There will be €1 billion provided for the development and renewal of the roads network, and “€1 million per day” invested in cycling and walking infrastructure.

The €4.76 billion for “exceptional challenges” includes €2.5 billion for measures like education, welfare payments and accommodation for Ukrainian refugees; €1.3 billion for the ongoing Covid-19 response in Ireland; and €700 million for other responsive provisions under by the National Recovery and Resilience Plan.

Minister for Public Expenditure Paschal Donohoe said recent budgets had been defined by global challenges, including climate change and the threat of violence around the world.

He said those challenges could have caused “long-lasting harm” to the economy.

He said the reason they had not was because the public finances had gradually been returned to health, from deficit to balance to surplus.

“This budget continues that approach,” he said. “Not spending every cent today; leaving some aside for tomorrow.
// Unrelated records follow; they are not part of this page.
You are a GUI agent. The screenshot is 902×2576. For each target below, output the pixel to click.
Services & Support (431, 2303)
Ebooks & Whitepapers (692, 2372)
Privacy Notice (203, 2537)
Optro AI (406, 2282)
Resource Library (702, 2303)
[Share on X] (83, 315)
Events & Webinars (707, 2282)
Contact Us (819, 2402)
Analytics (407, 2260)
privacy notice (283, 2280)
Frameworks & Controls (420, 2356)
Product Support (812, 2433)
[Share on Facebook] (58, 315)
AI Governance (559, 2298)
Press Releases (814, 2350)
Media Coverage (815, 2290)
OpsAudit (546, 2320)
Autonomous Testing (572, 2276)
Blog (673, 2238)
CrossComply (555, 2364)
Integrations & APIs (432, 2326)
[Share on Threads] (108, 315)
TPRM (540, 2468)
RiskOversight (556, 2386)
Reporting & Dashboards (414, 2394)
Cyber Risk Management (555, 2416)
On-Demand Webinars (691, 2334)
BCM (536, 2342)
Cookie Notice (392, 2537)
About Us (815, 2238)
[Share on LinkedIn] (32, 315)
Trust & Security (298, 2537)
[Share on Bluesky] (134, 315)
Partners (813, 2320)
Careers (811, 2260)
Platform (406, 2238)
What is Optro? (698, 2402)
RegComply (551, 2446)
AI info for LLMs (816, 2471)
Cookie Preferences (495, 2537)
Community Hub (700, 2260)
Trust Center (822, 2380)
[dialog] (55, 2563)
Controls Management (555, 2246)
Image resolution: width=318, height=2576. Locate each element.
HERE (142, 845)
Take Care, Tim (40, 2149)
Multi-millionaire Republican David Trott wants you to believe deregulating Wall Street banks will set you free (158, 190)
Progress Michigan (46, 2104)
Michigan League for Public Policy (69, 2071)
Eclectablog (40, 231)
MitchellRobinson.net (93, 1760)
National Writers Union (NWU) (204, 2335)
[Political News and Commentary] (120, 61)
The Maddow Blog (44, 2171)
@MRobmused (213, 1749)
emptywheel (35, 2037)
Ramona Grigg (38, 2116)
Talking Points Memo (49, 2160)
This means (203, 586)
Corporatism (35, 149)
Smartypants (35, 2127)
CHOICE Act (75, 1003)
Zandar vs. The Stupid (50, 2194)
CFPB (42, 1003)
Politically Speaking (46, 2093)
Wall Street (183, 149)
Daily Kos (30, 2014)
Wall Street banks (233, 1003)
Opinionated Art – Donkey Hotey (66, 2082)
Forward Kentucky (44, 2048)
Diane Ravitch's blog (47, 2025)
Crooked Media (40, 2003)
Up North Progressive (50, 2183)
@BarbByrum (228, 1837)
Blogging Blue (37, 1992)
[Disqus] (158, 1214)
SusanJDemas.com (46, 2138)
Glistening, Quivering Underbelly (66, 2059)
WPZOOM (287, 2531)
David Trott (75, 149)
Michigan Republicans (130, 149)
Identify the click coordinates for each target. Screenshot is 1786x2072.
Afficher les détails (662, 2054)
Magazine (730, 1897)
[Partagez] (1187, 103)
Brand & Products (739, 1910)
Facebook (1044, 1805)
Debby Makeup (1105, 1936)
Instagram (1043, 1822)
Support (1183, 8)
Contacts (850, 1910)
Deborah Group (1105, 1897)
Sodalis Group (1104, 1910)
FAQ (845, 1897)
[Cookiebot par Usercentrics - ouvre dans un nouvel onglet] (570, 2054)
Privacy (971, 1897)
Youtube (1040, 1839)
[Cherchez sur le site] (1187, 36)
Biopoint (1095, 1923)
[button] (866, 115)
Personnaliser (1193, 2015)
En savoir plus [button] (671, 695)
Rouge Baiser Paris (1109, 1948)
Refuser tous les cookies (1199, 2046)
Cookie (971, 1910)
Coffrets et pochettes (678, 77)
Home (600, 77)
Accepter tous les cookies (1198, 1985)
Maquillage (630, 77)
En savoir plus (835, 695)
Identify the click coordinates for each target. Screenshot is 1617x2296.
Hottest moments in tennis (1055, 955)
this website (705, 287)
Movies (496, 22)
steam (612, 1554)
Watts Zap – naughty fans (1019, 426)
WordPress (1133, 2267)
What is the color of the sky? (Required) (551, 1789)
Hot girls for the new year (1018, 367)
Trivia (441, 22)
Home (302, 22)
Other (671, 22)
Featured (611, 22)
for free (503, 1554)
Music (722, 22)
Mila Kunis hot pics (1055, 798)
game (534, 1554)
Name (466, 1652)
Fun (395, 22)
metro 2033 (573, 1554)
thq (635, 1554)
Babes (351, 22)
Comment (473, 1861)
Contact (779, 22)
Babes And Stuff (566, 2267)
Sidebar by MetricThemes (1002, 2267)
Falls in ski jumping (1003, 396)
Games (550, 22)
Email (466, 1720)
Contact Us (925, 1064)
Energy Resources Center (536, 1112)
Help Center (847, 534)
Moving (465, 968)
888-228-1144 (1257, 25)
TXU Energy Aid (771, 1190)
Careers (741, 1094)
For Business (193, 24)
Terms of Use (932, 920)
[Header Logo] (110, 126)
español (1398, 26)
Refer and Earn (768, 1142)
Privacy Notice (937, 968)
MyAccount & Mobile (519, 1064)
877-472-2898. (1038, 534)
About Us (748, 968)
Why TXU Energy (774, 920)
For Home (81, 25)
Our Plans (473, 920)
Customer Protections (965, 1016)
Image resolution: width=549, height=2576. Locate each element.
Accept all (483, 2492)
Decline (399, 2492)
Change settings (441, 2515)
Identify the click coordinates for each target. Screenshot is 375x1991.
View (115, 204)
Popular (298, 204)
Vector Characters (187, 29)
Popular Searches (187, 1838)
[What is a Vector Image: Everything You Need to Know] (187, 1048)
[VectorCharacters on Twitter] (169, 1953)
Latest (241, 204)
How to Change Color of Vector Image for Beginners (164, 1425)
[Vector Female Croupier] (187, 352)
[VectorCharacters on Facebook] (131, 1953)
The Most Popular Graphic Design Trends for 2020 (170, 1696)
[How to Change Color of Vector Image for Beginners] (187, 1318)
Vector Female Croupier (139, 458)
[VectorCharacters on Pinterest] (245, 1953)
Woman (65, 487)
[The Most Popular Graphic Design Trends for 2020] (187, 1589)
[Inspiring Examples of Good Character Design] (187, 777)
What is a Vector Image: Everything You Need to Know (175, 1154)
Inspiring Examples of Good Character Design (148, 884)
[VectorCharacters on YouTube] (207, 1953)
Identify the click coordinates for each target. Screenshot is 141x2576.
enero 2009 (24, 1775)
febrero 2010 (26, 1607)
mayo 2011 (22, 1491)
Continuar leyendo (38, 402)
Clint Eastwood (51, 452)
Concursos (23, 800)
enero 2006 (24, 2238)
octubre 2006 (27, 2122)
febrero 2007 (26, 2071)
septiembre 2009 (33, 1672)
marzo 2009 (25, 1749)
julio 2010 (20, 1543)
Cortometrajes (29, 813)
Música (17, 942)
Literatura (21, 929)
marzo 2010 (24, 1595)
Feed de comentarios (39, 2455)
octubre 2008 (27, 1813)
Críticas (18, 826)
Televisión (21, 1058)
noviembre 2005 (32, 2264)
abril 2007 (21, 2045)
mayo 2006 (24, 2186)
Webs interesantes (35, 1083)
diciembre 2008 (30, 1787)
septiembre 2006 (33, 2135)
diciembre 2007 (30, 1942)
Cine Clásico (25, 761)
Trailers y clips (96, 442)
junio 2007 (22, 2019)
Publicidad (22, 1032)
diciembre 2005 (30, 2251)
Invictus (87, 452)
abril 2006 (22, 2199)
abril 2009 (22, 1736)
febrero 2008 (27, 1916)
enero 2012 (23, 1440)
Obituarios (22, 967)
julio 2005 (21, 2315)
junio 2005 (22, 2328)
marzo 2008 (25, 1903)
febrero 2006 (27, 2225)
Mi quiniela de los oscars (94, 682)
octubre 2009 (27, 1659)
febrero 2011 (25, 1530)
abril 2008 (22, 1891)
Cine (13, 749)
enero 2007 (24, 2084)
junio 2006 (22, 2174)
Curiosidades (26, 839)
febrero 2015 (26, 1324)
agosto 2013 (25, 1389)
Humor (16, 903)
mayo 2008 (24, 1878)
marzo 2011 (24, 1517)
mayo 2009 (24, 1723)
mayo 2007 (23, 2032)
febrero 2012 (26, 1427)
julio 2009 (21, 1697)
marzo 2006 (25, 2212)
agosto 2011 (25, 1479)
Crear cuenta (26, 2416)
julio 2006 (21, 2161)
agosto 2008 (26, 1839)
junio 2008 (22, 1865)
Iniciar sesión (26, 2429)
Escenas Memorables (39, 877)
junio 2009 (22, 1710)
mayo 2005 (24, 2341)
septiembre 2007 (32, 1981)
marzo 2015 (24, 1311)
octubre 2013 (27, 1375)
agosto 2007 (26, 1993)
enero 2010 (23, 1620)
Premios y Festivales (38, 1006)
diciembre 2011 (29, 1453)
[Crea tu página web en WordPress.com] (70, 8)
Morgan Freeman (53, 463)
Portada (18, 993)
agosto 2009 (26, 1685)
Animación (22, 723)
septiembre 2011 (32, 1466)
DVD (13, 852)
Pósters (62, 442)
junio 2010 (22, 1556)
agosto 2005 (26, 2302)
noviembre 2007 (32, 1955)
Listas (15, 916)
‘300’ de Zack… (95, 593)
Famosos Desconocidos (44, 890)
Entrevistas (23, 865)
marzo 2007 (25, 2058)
Helping with the cost of living, but changing that help as inflation slows.”

He said the Government was spending more on public services and building more homes, more schools and better public transport. But he said that was not based on spending money “we may not always have”, referencing the windfall corporation tax receipts.

“This is why this budget will help with the cost of living, will help with better public services and will give more children a better start to life,” he added.